If you like reading celebrity magazines or about celebrities in the newspapers, according to an article in The Times, such articles might eventually not exist – at least in their current form. Writing in the paper, Phil Hilton, Editorial Director of Stylist magazine says the Leveson inquiry – which has seen celebrities such as Hugh Grant, Sienna Miller and JK Rowling giving evidence – could mark the end of this celebrity-led era.
Writes Hilton: “Having worked in magazines for all my adult life, I now feel nothing will ever be the same again. And despite the snarky commentary about the testimony of those richer and better looking than ourselves who sought fame, I believe we are all sick of haunting them too.
“I’m not immune to the odd fascination we all have with the famous – but Leveson has exposed the ugliness of our national addiction, and I suspect, ended an era.”
The article also quotes two readers. However, they don’t agree. Nicole, 24, who works in recruitment says: “Everyone loves a gossip and it can be inspirational to see people who’ve made a business out of being a nobody.”
And another reader quoted in The Times – Nicola, 22, who wants to work as a showbiz reporter, says: “It’s unrealistic for a celebrity to expect their life to stay completely private and maybe it shouldn’t be, but it is so integrated into our culture people would still speculate even without the celebrity magazines.”

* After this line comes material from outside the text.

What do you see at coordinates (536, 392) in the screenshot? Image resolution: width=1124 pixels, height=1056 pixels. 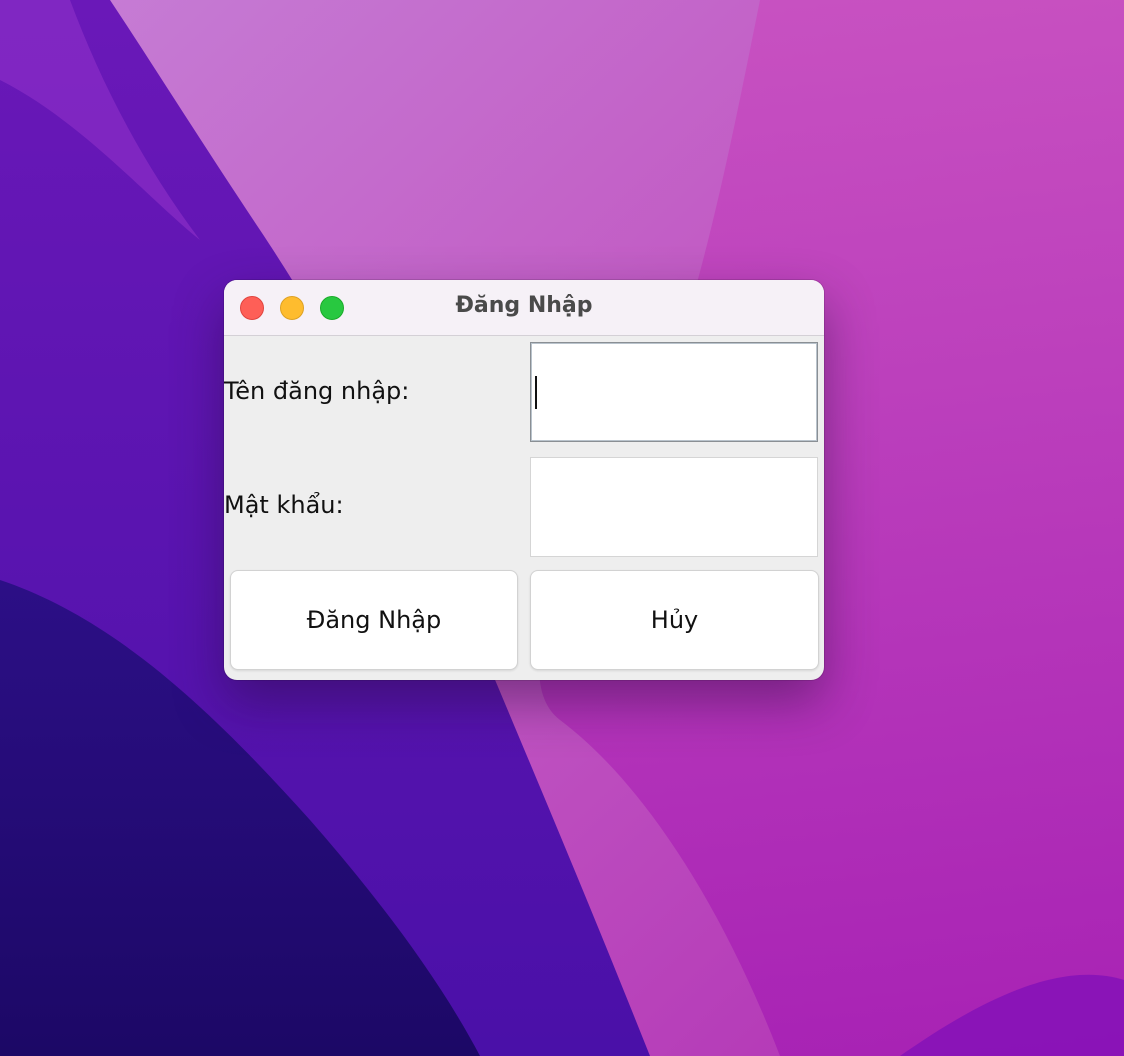 I see `text-caret` at bounding box center [536, 392].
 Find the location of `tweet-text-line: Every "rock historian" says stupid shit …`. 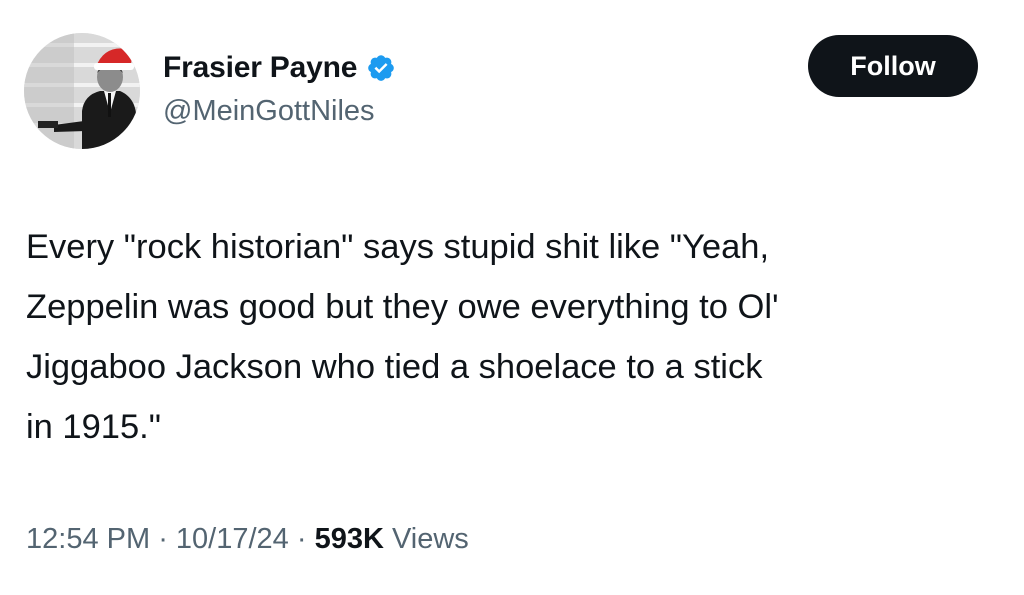

tweet-text-line: Every "rock historian" says stupid shit … is located at coordinates (398, 247).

Meanwhile, some of those who represent celebrities are also appalled at what they see as ‘censoring of the media’.
PR guru Richard Hillgrove, who has consulted on PR to BBC Dragon’s Duncan Bannatyne OBE and James Caan, says: ” Far from being an intrusion, being covered in the tabloids and celebrity magazines is why so many people see Hugh Grant or Sienna Miller’s films and why they achieve such high fees for advertising endorsements.
“But if the media is completely neutered, then next step will be people’s personal email on Google and Facebook being monitored through automated keyword searches. Ultimately, legislation will make all media data, including social media, becoming the property of the State. Censoring will create a police state.”
Whether this inquiry signals the end of celebrities being in the news remains to be seen. It might be celebrities are only featured in a paper or magazine with their approval – for example when they have a film or book to promote.